It’s pretty easy to believe that Devo can’t get no “Satisfaction”

It’s pretty easy to believe that Devo can’t get no “Satisfaction”

In Hear This, The A.V. Club writers sing the praises of songs they know well. This week, in honor of Amanda And Jack Palmer’s covers album, we’re picking some of our favorite cover songs.

Devo, “(I Can’t Get No) Satisfaction” (1977)

By Mick Jagger’s own account, “(I Can’t Get No) Satisfaction” was the song that promoted the Rolling Stones to “huge, monster band” status. And rightly so. With a great guitar line and memorable title, it’s as catchy and confident a song ever written about living under a perpetual miasma of sexual frustration and consumer dissatisfaction.

Who better to cover a song about alienation than Akron’s very own punk robots, Devo? The band’s entire mythology, indeed their very name, originates from the idea of de-evolution: that humanity has stopped evolving and begun moving backward. Devo’s version heightens the theme of alienation by creating an anxiety-driven riff on the original. That guitar line is now augmented by a high, nervous riff and fuzzy electronic scramble. Jagger’s passion has been replaced by lead singer Mark Mothersbaugh’s halting, constipated vocal style. The whole song has a frayed-nerve energy compared to the original’s low, thrumming certainty.

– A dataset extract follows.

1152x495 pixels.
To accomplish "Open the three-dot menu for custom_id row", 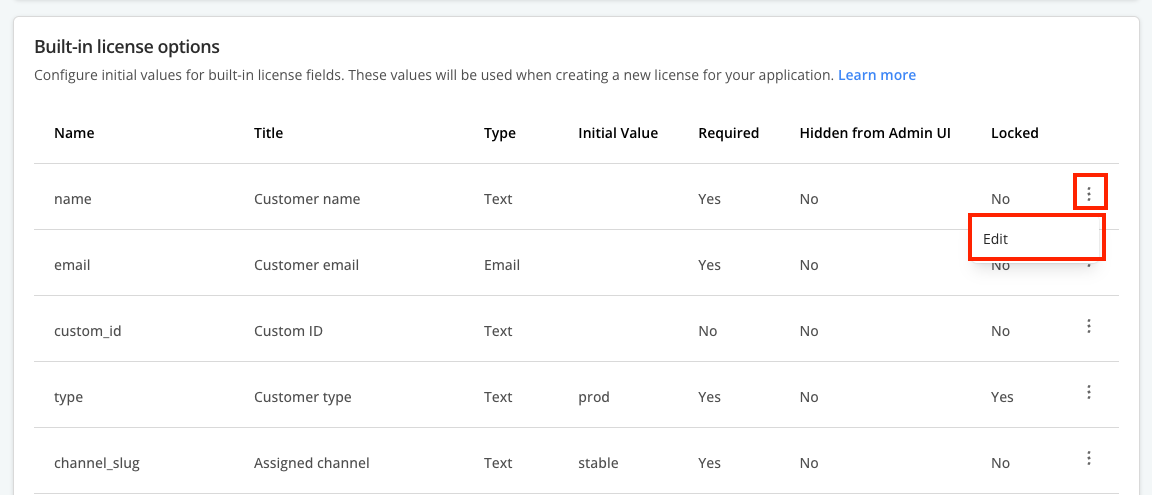I will pyautogui.click(x=1089, y=326).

It’s difficult to see Mick Jagger as a man on the outside. The original “Satisfaction” is a fantastic song, but Jagger is incapable of divorcing himself from the swagger he infuses into every performance. Mothersbaugh, plunking on a home-kitted Telecaster taped up with a frequency pedal, whose scrawny, delicate body must be protected from the world’s harmful rays by goggles and a billowing yellow Tyvek radiation suit, makes a more convincing argument as a person thwarted by both love and capitalism.